Ele a olhou pela
primeira vez. Os seus olhos brilharam, seu sorriso se abriu. Ela vendo aquele
espetáculo de alegria, também sorriu. Ele a chamou de fada, deusa, rainha,
princesa, musa de inspiração. Ela apertou forte a sua mão, mas não soube o que
dizer.
Ele quis contar
toda a sua vida, cada detalhe, cada emoção. Ela também contou tudo e aos poucos
já havia aberto para ele o seu coração. Ele a conduziu pela mão e falou que
nunca iria soltá-la. Confessou que a vida começou a existir quando ele
descobriu a beleza que é amá-la. Olhando em seus olhos, ele disse que já não
conseguia dormir sem que o rosto dela o velasse em pensamento. Explicou que cada
momento que eles viviam juntos era uma revelação. Explicou que era amor e não
paixão.
Ela limpou as
lágrimas e confessou também que há tempos tinha dito para si mesma que não ia
mais se apaixonar. Confessou que há tempos ela desistiu de se entregar.
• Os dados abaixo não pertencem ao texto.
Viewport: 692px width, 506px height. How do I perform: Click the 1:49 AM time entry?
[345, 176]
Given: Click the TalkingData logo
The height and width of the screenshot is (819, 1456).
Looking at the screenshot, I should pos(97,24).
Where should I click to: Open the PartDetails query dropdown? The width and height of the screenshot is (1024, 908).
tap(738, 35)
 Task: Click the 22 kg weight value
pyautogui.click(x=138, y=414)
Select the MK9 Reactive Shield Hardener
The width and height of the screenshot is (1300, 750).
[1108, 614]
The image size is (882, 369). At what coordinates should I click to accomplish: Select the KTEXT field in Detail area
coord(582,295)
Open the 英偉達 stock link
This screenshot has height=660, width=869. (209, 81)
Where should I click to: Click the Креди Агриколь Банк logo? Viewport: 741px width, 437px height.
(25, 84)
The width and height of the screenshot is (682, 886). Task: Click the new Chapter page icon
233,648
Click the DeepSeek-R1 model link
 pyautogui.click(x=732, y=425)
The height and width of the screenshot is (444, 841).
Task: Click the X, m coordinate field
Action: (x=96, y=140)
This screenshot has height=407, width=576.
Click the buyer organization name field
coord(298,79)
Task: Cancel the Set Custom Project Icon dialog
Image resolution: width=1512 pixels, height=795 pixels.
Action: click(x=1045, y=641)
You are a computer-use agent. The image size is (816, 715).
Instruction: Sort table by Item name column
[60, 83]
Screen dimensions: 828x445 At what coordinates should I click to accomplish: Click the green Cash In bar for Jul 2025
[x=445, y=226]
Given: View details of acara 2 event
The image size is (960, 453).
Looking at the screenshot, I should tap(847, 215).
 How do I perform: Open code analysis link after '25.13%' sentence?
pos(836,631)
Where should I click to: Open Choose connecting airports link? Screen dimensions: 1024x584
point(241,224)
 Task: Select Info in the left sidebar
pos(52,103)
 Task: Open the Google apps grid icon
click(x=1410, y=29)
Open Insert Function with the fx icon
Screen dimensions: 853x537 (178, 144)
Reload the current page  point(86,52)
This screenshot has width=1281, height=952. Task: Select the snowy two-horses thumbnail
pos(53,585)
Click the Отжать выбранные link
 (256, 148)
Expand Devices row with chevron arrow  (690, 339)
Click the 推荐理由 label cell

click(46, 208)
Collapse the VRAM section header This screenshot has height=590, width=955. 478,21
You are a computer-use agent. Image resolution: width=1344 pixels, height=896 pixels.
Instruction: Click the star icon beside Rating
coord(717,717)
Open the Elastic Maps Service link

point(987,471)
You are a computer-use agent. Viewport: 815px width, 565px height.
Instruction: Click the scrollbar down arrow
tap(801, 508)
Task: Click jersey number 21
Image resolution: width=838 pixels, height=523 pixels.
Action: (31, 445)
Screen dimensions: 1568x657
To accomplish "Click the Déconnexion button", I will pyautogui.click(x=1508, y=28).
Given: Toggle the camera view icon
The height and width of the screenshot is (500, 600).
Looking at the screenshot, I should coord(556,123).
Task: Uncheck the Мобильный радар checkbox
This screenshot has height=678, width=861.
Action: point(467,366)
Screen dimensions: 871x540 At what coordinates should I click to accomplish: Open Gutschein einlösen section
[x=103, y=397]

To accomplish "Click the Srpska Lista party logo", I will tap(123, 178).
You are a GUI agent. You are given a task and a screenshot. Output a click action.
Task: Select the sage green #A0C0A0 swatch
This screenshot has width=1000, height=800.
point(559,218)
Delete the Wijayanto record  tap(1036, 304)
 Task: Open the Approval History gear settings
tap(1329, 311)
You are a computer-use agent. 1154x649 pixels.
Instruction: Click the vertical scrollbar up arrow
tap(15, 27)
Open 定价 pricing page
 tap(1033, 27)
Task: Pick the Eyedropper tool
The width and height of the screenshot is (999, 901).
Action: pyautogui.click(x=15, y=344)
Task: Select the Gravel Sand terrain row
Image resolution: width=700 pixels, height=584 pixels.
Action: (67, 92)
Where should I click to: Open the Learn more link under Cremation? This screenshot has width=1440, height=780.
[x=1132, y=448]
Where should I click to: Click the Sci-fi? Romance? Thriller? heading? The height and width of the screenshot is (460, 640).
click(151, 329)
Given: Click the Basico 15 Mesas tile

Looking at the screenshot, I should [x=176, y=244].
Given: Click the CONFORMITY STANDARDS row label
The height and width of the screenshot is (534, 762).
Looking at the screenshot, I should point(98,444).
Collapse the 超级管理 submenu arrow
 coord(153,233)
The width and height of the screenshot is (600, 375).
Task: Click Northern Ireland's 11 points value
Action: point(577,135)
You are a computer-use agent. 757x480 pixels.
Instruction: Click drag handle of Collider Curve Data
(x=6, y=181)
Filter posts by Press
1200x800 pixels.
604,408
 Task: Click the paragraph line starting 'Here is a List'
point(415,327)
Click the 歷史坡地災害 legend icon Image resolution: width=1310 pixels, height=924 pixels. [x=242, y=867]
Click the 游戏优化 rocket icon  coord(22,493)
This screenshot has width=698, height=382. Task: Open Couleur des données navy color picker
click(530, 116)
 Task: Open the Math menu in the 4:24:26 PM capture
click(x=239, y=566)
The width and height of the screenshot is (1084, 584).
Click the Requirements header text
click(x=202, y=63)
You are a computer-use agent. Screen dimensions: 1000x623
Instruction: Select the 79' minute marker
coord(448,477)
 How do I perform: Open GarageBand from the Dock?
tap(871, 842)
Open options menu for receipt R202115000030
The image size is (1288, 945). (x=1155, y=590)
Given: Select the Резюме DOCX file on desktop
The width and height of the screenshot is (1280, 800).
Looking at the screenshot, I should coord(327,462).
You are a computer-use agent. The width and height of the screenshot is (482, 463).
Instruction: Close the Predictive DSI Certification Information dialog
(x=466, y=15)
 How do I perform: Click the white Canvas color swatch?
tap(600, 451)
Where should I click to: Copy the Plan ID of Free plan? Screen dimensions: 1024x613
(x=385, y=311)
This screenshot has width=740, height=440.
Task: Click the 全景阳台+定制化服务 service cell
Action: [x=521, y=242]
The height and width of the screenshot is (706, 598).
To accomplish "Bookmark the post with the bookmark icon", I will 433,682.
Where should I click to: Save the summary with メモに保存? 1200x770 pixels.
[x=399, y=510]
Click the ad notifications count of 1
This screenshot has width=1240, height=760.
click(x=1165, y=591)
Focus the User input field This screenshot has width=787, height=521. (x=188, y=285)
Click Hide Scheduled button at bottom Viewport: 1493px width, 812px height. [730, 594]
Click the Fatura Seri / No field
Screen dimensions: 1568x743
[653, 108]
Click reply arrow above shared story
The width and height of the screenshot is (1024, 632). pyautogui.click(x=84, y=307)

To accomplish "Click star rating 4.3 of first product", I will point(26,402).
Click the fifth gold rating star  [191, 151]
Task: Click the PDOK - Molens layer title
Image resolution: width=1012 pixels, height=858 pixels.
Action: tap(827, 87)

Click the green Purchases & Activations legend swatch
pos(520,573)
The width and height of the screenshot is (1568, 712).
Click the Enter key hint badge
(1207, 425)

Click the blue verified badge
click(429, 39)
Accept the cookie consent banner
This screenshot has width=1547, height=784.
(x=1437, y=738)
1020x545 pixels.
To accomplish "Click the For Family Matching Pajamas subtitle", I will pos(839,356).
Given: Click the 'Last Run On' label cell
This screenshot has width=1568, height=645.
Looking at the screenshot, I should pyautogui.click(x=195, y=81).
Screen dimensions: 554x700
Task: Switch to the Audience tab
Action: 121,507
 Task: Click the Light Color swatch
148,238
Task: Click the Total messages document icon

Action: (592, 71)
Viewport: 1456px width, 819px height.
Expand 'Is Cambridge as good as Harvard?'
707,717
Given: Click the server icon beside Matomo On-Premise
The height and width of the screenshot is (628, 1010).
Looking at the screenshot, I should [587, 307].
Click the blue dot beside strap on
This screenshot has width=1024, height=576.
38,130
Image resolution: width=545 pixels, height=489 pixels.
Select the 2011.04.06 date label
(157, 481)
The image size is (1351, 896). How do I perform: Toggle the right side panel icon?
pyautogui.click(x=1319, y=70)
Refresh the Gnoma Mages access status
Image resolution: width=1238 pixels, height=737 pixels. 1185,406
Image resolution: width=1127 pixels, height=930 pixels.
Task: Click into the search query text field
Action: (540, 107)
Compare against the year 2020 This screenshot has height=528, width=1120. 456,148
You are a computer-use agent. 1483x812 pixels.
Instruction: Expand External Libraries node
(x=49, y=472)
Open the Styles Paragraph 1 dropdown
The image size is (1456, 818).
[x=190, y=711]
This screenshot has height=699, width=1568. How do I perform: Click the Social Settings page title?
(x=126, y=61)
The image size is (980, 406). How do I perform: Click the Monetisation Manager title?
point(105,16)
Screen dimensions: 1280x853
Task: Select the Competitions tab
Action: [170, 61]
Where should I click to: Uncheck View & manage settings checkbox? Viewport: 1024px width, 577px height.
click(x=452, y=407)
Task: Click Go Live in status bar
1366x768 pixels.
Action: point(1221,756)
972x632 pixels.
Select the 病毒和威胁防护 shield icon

Confessou que já estava acostumada com a solidão.
Então, ele segurou
forte a sua mão e disse: - Não tenha medo de amar, eu estou aqui! Não se negue
nunca a maravilha de sorrir. Não me deixe amando sozinho, pois seria tão cruel
comigo. Por favor, não me diga que temos que ser apenas amigos. Diga o que
sente e não o que é certo dizer. Diga assim baixinho: Querido, eu também amo
você...
-Será que você é
capaz de confessar? Será que consegue enfrentar as nossas diferenças? Será que
o amor é a mais poderosa crença? Será que eu sou tão ruim assim que você não
possa sequer tentar? Será que você tem que ser tão infeliz que não possa
aprender a amar?
Lágrimas correram
e se mostraram na face dela. Lágrimas de alegria, de amor ou de confirmação.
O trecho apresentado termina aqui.